Interaksi, keintiman, dan gaya hubungan pada masa Dewasa awal
Orang dewasa muda menunjukkan gaya interaksi intim yang berbeda-beda. Psikolog Jakob Orlofsky (dalam Papalia,2008) membuat klasifikasi yang terdiri atas lima gaya hubungan yang intim: intim (intimate), pra intim (preintimate), stereotip (streotype), intim yang semu (pseudointimate), dan menyendiri (isolated). Pada gaya yang intim (untimate style), individu membentuk dan memelihara satu atau lebih hubungan cinta yang mendalam dan lama. Pada gaya pra intim (preintimate style), individu menunjukkan emosi yang bercampur aduk mengenai komitmen, suatu ambivalensi yang tercermin dalam strategi menawarkan cinta tanpa kewajiban atau ikatan yang tahan lama. Dalam gaya streotip (stereotyped style), individu memiliki hubungan artifisial yang cenderung didominasi oleh ikatan persahabatan dengan orang yang berjenis kelamin sama dari pada berjenis kelamin berlawanan. Dalam gaya intim yang semu (pseudointimate style), seorang individu memelihara attachment seksual dalam waktu yang lama dengan kadar kedekatan yang sedikit atau tidak dalam. Pada gaya yang menyendiri (isolated style), individu menarik diri dari perjumpaan sosial dan memiliki attachment yang sedikit atau tidak sama sekali dengan individu yang berjenis kelamin sama atau berlawanan.
Keseimbangan antara keintiman dan komitmen, di satu sisi dan kemandirian dan kebebasan, di sisi lain, bersifat sangat sensitif. Harus diingat bahwa dimensi-dimensi penting dari perkembangan
orang dewasa tidak perlu berada di posisi yang beerlawanan dalam satu kontinum sebagiab individu dapat mengalami kemandirian dan kebebasan yang sehat sejalan dengan hubungan yang intim. Membangun sebuah model kematangan hubungan yang mencakup tujuan tersebut pada tingkat yang tertinggi. Individu digambarkan bergerak melalui tiga tingkat kematangan hubungan; berpusat pada diri (self-focused), berpusat pada peran (role focused), dan terindividuasi terhubung ( individuated-connected).

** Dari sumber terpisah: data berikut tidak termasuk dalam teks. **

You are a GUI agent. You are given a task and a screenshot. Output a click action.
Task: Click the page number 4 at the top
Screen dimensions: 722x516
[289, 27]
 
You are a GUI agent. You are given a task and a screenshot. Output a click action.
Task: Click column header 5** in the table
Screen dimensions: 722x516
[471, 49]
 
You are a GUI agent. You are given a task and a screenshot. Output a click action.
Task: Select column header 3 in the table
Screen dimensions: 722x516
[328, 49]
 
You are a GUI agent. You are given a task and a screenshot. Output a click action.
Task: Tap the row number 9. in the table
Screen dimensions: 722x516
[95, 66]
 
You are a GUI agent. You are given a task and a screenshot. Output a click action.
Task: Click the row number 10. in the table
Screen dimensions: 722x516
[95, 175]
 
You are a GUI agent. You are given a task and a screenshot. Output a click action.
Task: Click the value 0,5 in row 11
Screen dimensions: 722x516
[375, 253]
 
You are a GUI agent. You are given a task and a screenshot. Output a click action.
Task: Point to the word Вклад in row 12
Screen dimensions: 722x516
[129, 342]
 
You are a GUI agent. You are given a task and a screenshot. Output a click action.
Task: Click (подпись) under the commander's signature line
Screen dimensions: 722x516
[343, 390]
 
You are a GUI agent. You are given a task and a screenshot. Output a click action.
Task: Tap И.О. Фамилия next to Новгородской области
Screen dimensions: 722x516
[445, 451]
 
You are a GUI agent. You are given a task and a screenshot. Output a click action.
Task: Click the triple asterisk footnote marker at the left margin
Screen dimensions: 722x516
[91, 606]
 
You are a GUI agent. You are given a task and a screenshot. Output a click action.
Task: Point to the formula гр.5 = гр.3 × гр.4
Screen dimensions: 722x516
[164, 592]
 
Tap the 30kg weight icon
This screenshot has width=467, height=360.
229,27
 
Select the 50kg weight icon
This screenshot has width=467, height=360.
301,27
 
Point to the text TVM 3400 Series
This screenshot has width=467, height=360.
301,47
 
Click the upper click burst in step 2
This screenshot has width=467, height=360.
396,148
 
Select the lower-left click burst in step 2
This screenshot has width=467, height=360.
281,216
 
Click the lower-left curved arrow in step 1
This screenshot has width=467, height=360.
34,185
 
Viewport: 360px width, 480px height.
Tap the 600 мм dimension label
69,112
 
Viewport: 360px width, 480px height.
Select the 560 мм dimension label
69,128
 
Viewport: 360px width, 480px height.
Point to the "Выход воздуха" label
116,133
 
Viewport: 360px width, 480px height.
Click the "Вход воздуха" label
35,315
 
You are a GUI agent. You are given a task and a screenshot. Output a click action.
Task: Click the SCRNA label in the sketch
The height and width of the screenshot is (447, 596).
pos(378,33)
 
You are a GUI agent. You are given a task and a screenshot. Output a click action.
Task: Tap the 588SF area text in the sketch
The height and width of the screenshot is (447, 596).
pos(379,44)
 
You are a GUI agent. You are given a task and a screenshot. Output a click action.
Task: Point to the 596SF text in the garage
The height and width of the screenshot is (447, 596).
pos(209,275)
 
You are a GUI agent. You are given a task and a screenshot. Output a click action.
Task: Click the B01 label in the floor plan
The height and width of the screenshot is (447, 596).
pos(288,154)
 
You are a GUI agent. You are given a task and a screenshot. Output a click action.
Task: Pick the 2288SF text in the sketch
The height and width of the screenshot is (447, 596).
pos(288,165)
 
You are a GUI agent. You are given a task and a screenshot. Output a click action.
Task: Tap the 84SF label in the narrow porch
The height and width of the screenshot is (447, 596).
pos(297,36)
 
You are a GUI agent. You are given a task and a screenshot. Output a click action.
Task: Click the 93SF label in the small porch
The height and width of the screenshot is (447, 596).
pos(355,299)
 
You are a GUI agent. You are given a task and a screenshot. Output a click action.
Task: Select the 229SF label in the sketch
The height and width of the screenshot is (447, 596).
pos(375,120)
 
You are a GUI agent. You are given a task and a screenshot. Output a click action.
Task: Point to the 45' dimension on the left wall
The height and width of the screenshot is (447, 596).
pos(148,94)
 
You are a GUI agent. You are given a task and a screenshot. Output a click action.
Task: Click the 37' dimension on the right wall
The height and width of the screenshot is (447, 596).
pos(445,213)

Penyesuaian Peran Hubungan Seksual Pada Masa Dewasa Awal
Penyesuaian diri adalah suatu proses dinamis yang bertujuan untuk mengubah perilaku individu agar terjadi hubungan yang lebih sesuai antara diri individu dengan lingkungannya (Mu'tadin, 2002). Sebelumnya Hurlok (1994) menjelaskan bahwa penyesuaian peran seks pada masa dewasa awal benar-benar sulit. Jauh sebelum masa remaja berakhir, anak laki-laki dan perempuan telah menyadari pembagian peran seks yang direstui masyarakat, namun belum tentu meraka mau menerima sepenuhnya. Pada kenyataannya, konsep tradisional yang telah ada telah dimodifikasi atau bahkan diganti dengan konsep egalitarian (persamaan derajat) antara wanita dan pria.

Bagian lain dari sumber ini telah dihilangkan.